Physics of uncertainty, the Gibbs paradox and indistinguishable particles

• A probability-theoretic framework is proposed for thermodynamics of gases.
• Entropy is a pure probabilistic notion applied to thermodynamical systems.
• Gas particles are not regarded indistinguishable and the Gibbs paradox is resolved.
• The extensive entropy of thermodynamics is the difference of two probabilistic entropies.
• This framework enables generalization for processes across any type and scale of systems.

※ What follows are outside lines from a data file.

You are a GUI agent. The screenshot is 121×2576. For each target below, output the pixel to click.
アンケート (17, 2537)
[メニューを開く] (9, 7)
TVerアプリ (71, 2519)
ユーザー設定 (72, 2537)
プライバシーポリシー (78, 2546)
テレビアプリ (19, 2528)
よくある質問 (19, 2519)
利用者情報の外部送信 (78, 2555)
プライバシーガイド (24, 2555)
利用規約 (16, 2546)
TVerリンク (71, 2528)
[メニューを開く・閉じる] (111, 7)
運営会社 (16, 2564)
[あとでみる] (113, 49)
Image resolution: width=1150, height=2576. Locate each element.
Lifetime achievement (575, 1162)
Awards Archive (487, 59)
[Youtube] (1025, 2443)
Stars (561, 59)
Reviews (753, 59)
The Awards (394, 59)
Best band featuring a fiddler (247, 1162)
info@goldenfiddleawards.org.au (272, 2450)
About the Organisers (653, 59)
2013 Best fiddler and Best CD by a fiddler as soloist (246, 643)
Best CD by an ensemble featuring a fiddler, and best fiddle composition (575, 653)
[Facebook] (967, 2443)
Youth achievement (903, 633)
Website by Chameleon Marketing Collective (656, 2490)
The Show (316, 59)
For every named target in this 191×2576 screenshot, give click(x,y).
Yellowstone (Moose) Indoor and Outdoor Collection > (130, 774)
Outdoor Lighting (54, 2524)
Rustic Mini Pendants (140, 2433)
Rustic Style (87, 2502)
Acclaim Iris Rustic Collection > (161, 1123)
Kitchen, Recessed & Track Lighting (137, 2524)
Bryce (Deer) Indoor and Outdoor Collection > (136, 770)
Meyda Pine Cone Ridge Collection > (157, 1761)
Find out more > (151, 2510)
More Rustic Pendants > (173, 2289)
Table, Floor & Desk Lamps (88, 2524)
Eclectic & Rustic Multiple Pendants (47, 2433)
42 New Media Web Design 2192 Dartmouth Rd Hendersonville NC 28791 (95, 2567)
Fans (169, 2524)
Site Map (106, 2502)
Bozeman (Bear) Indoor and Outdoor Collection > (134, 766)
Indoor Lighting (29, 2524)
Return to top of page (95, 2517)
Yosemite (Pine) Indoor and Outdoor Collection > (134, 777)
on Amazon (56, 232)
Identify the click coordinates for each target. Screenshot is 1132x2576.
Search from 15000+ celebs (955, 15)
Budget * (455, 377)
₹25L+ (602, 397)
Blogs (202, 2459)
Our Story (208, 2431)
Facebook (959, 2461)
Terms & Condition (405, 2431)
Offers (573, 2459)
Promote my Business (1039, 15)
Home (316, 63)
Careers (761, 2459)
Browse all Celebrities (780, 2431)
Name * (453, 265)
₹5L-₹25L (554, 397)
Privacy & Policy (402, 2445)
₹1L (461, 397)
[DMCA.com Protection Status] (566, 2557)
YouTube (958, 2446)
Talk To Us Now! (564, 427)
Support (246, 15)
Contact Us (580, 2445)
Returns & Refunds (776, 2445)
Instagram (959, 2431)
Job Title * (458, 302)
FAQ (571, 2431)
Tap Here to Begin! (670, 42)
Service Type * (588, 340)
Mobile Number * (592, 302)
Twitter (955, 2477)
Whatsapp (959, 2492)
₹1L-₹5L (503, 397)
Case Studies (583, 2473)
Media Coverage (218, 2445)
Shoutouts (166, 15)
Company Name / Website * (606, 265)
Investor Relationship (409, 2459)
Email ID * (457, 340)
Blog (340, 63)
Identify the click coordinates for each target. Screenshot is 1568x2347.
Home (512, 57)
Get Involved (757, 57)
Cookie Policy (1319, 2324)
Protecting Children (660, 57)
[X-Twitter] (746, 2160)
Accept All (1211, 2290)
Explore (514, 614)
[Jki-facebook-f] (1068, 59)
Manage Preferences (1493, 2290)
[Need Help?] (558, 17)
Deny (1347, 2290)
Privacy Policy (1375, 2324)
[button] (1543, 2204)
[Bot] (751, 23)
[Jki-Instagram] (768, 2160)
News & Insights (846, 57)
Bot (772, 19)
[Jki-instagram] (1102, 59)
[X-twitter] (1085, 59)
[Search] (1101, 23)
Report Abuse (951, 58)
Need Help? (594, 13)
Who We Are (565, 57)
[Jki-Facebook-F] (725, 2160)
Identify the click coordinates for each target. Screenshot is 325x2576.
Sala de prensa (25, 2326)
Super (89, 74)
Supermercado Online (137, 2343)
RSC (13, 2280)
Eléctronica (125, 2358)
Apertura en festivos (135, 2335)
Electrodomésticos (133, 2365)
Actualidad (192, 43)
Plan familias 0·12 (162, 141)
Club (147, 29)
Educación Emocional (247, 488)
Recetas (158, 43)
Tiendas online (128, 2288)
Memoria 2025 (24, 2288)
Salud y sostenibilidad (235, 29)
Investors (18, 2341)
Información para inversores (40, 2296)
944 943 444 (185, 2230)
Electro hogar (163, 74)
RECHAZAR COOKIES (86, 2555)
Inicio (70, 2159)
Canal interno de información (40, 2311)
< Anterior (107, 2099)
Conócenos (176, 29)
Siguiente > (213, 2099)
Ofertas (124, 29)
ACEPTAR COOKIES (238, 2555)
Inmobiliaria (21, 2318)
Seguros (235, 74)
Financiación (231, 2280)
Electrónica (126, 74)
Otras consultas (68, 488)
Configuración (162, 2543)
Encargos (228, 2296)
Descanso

The idea that, in the microscopic world, particles are indistinguishable, interchangeable and without identity has been central in quantum physics. The same idea has been enrolled in statistical thermodynamics even in a classical framework of analysis to make theoretical results agree with experience. In thermodynamics of gases, this hypothesis is associated with several problems, logical and technical. For this case, an alternative theoretical framework is provided, replacing the indistinguishability hypothesis with standard probability and statistics. In this framework, entropy is a probabilistic notion applied to thermodynamic systems and is not extensive per se. Rather, the extensive entropy used in thermodynamics is the difference of two probabilistic entropies. According to this simple view, no paradoxical behaviors, such as the Gibbs paradox, appear. Such a simple probabilistic view within a classical physical framework, in which entropy is none other than uncertainty applicable irrespective of particle size, enables generalization of mathematical descriptions of processes across any type and scale of systems ruled by uncertainty.